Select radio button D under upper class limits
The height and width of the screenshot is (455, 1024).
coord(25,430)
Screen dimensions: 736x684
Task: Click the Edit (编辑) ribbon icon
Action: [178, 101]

^^^^^^^^

Exercise prompt => One line above contains "The height and". Output that line and each one after it, word for word, and nothing else.

Written answer =>
The height and width of the screenshot is (455, 1024).
coord(25,430)
Screen dimensions: 736x684
Task: Click the Edit (编辑) ribbon icon
Action: [178, 101]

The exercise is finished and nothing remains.